MATERIAL SHOWN
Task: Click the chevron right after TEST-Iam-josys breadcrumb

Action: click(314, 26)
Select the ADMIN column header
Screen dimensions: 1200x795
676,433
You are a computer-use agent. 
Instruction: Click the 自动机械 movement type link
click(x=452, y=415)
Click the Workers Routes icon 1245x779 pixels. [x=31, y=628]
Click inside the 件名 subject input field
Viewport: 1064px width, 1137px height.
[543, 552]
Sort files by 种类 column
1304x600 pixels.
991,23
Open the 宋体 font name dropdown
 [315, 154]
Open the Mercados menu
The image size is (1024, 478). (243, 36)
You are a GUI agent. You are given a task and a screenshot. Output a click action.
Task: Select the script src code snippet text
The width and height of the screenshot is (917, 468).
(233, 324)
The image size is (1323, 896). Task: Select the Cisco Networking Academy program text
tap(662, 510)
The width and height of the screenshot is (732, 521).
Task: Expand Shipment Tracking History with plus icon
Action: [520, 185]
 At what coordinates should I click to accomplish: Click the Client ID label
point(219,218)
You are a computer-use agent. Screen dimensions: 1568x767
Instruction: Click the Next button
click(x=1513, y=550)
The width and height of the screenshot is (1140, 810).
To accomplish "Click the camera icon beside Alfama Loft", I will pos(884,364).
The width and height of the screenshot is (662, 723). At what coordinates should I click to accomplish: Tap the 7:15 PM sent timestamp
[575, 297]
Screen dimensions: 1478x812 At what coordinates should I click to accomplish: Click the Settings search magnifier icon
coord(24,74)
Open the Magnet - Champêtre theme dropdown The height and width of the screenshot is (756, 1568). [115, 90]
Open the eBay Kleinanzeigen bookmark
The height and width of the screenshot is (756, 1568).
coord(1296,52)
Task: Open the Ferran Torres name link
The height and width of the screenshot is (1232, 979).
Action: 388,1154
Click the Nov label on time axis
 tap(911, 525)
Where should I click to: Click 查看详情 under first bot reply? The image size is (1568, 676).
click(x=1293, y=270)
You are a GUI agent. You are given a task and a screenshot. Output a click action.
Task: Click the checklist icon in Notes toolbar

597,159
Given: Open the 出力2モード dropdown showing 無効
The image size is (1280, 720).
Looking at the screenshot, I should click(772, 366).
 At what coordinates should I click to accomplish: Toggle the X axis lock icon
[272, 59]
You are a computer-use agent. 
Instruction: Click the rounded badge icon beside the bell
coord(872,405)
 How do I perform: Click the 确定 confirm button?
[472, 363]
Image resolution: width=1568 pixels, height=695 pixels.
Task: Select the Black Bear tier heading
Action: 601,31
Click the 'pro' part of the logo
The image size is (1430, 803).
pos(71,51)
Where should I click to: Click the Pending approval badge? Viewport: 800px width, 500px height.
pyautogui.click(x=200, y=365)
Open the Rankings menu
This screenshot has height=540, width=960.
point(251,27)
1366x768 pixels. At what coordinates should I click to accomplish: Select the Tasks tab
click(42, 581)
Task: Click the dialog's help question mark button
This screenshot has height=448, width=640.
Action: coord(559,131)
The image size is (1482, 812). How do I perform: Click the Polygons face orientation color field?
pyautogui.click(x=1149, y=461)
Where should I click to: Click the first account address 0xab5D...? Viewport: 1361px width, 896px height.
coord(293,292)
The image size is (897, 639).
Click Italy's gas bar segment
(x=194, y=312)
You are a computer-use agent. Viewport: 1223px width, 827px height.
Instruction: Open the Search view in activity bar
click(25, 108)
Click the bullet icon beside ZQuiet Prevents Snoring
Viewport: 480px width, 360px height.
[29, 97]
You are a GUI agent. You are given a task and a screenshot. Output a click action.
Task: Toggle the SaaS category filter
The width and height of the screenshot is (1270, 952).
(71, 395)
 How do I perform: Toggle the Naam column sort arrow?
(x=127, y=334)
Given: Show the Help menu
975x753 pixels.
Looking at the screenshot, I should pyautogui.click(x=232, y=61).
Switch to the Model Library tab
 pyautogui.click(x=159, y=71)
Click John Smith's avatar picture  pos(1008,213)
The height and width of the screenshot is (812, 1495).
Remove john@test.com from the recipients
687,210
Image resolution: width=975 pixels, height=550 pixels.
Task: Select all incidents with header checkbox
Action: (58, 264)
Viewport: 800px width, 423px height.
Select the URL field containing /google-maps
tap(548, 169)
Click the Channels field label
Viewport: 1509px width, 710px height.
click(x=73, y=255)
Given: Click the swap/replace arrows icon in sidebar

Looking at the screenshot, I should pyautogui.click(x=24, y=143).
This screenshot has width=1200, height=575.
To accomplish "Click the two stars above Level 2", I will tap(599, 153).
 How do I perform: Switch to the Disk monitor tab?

PROBLEM TO SOLVE
Report each line of the records that contains the string "column". Case counts.

SOLUTION BELOW
Select the ADMIN column header
Sort files by 种类 column
 How do I perform: Toggle the Naam column sort arrow?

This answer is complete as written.